WORK TO BE COMPLETED: The reply should return the data in full, exactly as written.

DATA TO PROCESS:
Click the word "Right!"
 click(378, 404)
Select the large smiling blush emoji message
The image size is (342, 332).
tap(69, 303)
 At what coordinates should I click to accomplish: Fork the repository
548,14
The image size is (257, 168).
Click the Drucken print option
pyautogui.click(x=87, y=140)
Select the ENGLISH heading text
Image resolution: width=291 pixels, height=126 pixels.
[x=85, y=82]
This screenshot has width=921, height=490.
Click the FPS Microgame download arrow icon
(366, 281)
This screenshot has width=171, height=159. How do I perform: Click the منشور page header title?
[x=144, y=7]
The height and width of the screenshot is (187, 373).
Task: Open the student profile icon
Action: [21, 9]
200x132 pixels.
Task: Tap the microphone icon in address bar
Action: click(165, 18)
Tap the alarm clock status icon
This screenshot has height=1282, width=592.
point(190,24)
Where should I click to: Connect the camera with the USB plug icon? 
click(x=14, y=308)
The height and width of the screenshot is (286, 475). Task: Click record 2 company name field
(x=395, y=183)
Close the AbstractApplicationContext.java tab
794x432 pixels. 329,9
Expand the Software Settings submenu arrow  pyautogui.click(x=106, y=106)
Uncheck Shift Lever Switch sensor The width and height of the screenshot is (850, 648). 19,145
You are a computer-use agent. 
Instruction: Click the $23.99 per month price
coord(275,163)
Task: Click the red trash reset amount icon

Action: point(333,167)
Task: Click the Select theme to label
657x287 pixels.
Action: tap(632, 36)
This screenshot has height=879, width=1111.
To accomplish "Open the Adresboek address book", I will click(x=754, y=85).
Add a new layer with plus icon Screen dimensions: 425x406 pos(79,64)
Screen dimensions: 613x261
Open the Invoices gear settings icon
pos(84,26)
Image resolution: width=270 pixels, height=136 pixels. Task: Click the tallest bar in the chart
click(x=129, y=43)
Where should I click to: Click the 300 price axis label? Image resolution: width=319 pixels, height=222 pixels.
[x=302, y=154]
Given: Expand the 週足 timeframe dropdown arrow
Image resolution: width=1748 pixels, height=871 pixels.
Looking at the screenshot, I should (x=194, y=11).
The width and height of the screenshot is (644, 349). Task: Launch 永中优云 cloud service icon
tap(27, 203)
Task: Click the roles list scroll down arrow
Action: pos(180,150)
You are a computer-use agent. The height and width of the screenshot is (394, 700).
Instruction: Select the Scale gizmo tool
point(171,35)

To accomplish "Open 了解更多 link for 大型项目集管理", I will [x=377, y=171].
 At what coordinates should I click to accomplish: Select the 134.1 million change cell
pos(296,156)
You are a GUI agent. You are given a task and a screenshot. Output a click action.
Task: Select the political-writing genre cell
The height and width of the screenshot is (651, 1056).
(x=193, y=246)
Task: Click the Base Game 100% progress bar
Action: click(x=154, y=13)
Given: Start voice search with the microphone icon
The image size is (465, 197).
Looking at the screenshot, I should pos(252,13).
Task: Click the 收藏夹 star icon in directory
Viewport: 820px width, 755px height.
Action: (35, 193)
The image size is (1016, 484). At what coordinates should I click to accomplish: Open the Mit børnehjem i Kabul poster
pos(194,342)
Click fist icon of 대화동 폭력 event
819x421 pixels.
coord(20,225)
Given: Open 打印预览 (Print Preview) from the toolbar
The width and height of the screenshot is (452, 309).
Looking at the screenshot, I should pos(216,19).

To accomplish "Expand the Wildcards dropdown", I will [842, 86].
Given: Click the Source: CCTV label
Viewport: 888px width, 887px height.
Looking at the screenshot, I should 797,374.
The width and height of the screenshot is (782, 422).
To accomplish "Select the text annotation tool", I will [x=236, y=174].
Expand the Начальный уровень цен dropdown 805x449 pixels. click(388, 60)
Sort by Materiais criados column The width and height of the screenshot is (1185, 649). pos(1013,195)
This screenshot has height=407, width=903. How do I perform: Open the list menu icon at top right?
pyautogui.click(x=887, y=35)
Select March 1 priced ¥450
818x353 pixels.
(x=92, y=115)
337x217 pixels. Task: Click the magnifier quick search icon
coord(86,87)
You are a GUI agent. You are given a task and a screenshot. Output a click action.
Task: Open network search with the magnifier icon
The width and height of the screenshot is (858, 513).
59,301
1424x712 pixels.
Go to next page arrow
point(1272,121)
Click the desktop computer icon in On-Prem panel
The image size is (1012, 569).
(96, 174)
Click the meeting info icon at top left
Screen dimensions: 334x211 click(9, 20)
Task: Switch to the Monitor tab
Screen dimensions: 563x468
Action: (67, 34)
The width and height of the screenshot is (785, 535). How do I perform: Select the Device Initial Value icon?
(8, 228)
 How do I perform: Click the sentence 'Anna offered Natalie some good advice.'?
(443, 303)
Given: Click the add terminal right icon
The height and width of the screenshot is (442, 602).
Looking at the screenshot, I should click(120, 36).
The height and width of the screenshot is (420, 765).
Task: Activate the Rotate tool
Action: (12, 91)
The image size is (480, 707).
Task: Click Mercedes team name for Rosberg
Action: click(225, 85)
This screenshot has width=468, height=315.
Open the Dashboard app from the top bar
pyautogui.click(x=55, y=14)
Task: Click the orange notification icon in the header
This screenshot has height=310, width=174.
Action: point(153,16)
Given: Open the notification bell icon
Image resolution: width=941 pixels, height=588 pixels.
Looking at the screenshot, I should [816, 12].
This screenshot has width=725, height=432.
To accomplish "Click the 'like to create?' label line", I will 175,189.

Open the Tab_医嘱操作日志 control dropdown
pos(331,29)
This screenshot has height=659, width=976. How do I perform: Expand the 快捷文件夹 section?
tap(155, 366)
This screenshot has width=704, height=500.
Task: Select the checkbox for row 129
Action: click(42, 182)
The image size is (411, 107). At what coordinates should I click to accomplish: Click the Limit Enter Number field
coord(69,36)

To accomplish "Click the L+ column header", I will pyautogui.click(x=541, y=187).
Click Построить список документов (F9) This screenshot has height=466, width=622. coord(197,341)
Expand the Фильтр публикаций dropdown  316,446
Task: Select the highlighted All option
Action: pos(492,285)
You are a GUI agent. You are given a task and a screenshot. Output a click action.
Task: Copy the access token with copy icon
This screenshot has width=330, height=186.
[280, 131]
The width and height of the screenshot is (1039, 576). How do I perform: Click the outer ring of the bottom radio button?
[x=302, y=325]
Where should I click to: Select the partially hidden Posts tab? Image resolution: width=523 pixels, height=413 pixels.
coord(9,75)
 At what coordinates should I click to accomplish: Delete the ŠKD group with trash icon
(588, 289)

SOLUTION TO THIS PROBLEM:
Click the word "Right!"
 click(378, 404)
Select the large smiling blush emoji message
The image size is (342, 332).
tap(69, 303)
 At what coordinates should I click to accomplish: Fork the repository
548,14
The image size is (257, 168).
Click the Drucken print option
pyautogui.click(x=87, y=140)
Select the ENGLISH heading text
Image resolution: width=291 pixels, height=126 pixels.
[x=85, y=82]
This screenshot has width=921, height=490.
Click the FPS Microgame download arrow icon
(366, 281)
This screenshot has width=171, height=159. How do I perform: Click the منشور page header title?
[x=144, y=7]
The height and width of the screenshot is (187, 373).
Task: Open the student profile icon
Action: [21, 9]
200x132 pixels.
Task: Tap the microphone icon in address bar
Action: click(165, 18)
Tap the alarm clock status icon
This screenshot has height=1282, width=592.
point(190,24)
Where should I click to: Connect the camera with the USB plug icon? 
click(x=14, y=308)
The height and width of the screenshot is (286, 475). Task: Click record 2 company name field
(x=395, y=183)
Close the AbstractApplicationContext.java tab
794x432 pixels. 329,9
Expand the Software Settings submenu arrow  pyautogui.click(x=106, y=106)
Uncheck Shift Lever Switch sensor The width and height of the screenshot is (850, 648). 19,145
You are a computer-use agent. 
Instruction: Click the $23.99 per month price
coord(275,163)
Task: Click the red trash reset amount icon

Action: point(333,167)
Task: Click the Select theme to label
657x287 pixels.
Action: tap(632, 36)
This screenshot has height=879, width=1111.
To accomplish "Open the Adresboek address book", I will click(x=754, y=85).
Add a new layer with plus icon Screen dimensions: 425x406 pos(79,64)
Screen dimensions: 613x261
Open the Invoices gear settings icon
pos(84,26)
Image resolution: width=270 pixels, height=136 pixels. Task: Click the tallest bar in the chart
click(x=129, y=43)
Where should I click to: Click the 300 price axis label? Image resolution: width=319 pixels, height=222 pixels.
[x=302, y=154]
Given: Expand the 週足 timeframe dropdown arrow
Image resolution: width=1748 pixels, height=871 pixels.
Looking at the screenshot, I should (x=194, y=11).
The width and height of the screenshot is (644, 349). Task: Launch 永中优云 cloud service icon
tap(27, 203)
Task: Click the roles list scroll down arrow
Action: pos(180,150)
You are a computer-use agent. The height and width of the screenshot is (394, 700).
Instruction: Select the Scale gizmo tool
point(171,35)

To accomplish "Open 了解更多 link for 大型项目集管理", I will [x=377, y=171].
 At what coordinates should I click to accomplish: Select the 134.1 million change cell
pos(296,156)
You are a GUI agent. You are given a task and a screenshot. Output a click action.
Task: Select the political-writing genre cell
The height and width of the screenshot is (651, 1056).
(x=193, y=246)
Task: Click the Base Game 100% progress bar
Action: click(x=154, y=13)
Given: Start voice search with the microphone icon
The image size is (465, 197).
Looking at the screenshot, I should pos(252,13).
Task: Click the 收藏夹 star icon in directory
Viewport: 820px width, 755px height.
Action: (35, 193)
The image size is (1016, 484). At what coordinates should I click to accomplish: Open the Mit børnehjem i Kabul poster
pos(194,342)
Click fist icon of 대화동 폭력 event
819x421 pixels.
coord(20,225)
Given: Open 打印预览 (Print Preview) from the toolbar
The width and height of the screenshot is (452, 309).
Looking at the screenshot, I should pos(216,19).

To accomplish "Expand the Wildcards dropdown", I will [842, 86].
Given: Click the Source: CCTV label
Viewport: 888px width, 887px height.
Looking at the screenshot, I should 797,374.
The width and height of the screenshot is (782, 422).
To accomplish "Select the text annotation tool", I will [x=236, y=174].
Expand the Начальный уровень цен dropdown 805x449 pixels. click(388, 60)
Sort by Materiais criados column The width and height of the screenshot is (1185, 649). pos(1013,195)
This screenshot has height=407, width=903. How do I perform: Open the list menu icon at top right?
pyautogui.click(x=887, y=35)
Select March 1 priced ¥450
818x353 pixels.
(x=92, y=115)
337x217 pixels. Task: Click the magnifier quick search icon
coord(86,87)
You are a GUI agent. You are given a task and a screenshot. Output a click action.
Task: Open network search with the magnifier icon
The width and height of the screenshot is (858, 513).
59,301
1424x712 pixels.
Go to next page arrow
point(1272,121)
Click the desktop computer icon in On-Prem panel
The image size is (1012, 569).
(96, 174)
Click the meeting info icon at top left
Screen dimensions: 334x211 click(9, 20)
Task: Switch to the Monitor tab
Screen dimensions: 563x468
Action: (67, 34)
The width and height of the screenshot is (785, 535). How do I perform: Select the Device Initial Value icon?
(8, 228)
 How do I perform: Click the sentence 'Anna offered Natalie some good advice.'?
(443, 303)
Given: Click the add terminal right icon
The height and width of the screenshot is (442, 602).
Looking at the screenshot, I should click(120, 36).
The height and width of the screenshot is (420, 765).
Task: Activate the Rotate tool
Action: (12, 91)
The image size is (480, 707).
Task: Click Mercedes team name for Rosberg
Action: click(225, 85)
This screenshot has width=468, height=315.
Open the Dashboard app from the top bar
pyautogui.click(x=55, y=14)
Task: Click the orange notification icon in the header
This screenshot has height=310, width=174.
Action: point(153,16)
Given: Open the notification bell icon
Image resolution: width=941 pixels, height=588 pixels.
Looking at the screenshot, I should [816, 12].
This screenshot has width=725, height=432.
To accomplish "Click the 'like to create?' label line", I will 175,189.

Open the Tab_医嘱操作日志 control dropdown
pos(331,29)
This screenshot has height=659, width=976. How do I perform: Expand the 快捷文件夹 section?
tap(155, 366)
This screenshot has width=704, height=500.
Task: Select the checkbox for row 129
Action: click(42, 182)
The image size is (411, 107). At what coordinates should I click to accomplish: Click the Limit Enter Number field
coord(69,36)

To accomplish "Click the L+ column header", I will pyautogui.click(x=541, y=187).
Click Построить список документов (F9) This screenshot has height=466, width=622. coord(197,341)
Expand the Фильтр публикаций dropdown  316,446
Task: Select the highlighted All option
Action: pos(492,285)
You are a GUI agent. You are given a task and a screenshot. Output a click action.
Task: Copy the access token with copy icon
This screenshot has width=330, height=186.
[280, 131]
The width and height of the screenshot is (1039, 576). How do I perform: Click the outer ring of the bottom radio button?
[x=302, y=325]
Where should I click to: Select the partially hidden Posts tab? Image resolution: width=523 pixels, height=413 pixels.
coord(9,75)
 At what coordinates should I click to accomplish: Delete the ŠKD group with trash icon
(588, 289)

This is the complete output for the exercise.